— 指示内容 A —
次の本文について、以下の問いにそれぞれ答えなさい。
(i) 保見団地の件を報じた中日新聞の記事は何年何月何日付か。
(ii) 豊田署が団地内に投入した「特別警戒班」は署員何人で構成されているか。
(iii) インターナショナル・プレスの記事によると、翌日ブラジル人を捜し始めた日本人グループは何で武装していたか。

— 提示本文 —
________________
[kodomo-ml 862] 豊田市・保見団地事件の背景
島本篤エルネストです。複数のメーリングリスト等に投稿します。
中日新聞(1999.06.08)に、愛知県豊田市の保見団地を舞台に、一部日本人がブラジル人住民と対立しているとの話が掲載されました。
その後、インターナショナルプレス・スペイン語版(1999.06.19)に、同事件に関するブラジル人記者の記事が載りました。さらに、現地ブラジル人の生活環境の実態をよく知る人から事情を伺うことができました。
情報としては不充分ですが、何かが起こってからでは遅すぎます。
詳しいことが分ればまたお知らせします。
まずは事件の発端から。
(中日新聞)
> 多くのブラジル人が入居している愛知県豊田市の保見団地で、住民の一部
>外国人と右翼、暴走族関係者らとの間で緊張が高まっていることから、豊田署
>は七日夜、署員十人で構成する「特別警戒班」を団地内に投入、警戒を始めた。
>同署は背景に、同市内で数年前から続く右翼・暴走族関係者らと外国人の感情
>的なしこりがあるとみており、根深さをうかがわせる“混乱”の解消に頭を痛めて
>いる。
> 同署によると、発端は五月三十一日午後十時五十分ごろ起きた。団地内で
>ラーメンを販売していた車の近くで右翼関係者とみられる約十人とブラジル人
>約二十人がにらみ合ったという。匿名の通報を受けた署員が駆け付けたが、
>騒ぎは既に鎮まった後で、何が原因かは分からなかった。
(インターナショナル・プレス/以下、IPとする)
> 多数の情報によると、騒ぎの発端は次のようであった。ラーメン販売車でラー
>メンを食べていた日本人の一団が、たまたまそこを通りかかった数人のブラジ
>ル人をからかった。数分後ブラジル人たちが現場に戻り、からかった日本人の
>一人を殴った。さらに、ラーメン屋台の自動車を破壊した。
>
> 翌日、鉄パイプ、棒、木刀で武装した日本人グループが、日本人を殴ったブ
>ラジル人を捜し始めた。目指す相手は見つからなかったが、殴ったブラジル人
>の一人の物だと思われる車を滅多打ちにした。
________________
— 抽出資料 —
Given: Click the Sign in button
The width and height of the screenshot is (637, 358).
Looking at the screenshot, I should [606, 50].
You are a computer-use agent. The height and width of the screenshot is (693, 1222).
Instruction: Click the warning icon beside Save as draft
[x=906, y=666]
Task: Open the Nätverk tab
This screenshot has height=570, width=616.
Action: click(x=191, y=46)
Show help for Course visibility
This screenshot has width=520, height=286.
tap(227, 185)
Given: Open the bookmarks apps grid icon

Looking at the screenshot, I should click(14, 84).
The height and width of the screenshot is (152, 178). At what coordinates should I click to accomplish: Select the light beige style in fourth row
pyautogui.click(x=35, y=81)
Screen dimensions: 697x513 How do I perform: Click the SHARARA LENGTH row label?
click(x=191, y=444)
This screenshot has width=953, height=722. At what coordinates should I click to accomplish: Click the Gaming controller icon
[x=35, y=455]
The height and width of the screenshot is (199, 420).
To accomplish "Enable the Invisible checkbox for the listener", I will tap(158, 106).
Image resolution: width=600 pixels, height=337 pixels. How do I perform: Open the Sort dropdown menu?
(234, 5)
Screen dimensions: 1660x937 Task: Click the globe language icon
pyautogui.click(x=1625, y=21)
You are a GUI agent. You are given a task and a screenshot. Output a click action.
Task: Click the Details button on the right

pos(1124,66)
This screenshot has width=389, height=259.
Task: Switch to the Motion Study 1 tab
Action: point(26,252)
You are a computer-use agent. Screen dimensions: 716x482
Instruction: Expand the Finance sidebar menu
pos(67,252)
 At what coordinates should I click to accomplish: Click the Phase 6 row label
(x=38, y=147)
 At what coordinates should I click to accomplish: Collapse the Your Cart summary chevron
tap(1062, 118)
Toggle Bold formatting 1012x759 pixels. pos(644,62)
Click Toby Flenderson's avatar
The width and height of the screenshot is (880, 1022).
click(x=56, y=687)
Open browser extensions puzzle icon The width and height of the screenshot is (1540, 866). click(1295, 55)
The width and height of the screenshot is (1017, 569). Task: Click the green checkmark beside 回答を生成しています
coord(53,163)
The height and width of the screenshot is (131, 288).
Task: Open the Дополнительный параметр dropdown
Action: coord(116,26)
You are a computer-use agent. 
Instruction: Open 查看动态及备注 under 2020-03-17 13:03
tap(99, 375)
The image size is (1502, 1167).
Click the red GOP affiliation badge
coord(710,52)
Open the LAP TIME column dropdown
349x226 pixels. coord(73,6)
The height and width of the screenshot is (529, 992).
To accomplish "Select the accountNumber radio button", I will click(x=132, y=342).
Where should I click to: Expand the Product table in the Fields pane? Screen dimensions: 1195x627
________________
— 指示内容 B —
上のリストのうち「At what coordinates should I click to accomplish: Collapse」を含む行から「Open browser extensions」を含む行まで(両端を含む)を指示の文も含めて書き直し、解答にある座標の数値だけをすべて1.65倍して整数に丸めなさい(端数0.5は切り上げ)。出力はこの範囲の行のみとしなさい。

— 想定解答 A —
(i) 1999年6月8日
(ii) 十人
(iii) 鉄パイプ、棒、木刀

— 想定解答 B —
 At what coordinates should I click to accomplish: Collapse the Your Cart summary chevron
tap(1752, 195)
Toggle Bold formatting 1012x759 pixels. pos(1063,102)
Click Toby Flenderson's avatar
The width and height of the screenshot is (880, 1022).
click(x=92, y=1134)
Open browser extensions puzzle icon The width and height of the screenshot is (1540, 866). click(2137, 91)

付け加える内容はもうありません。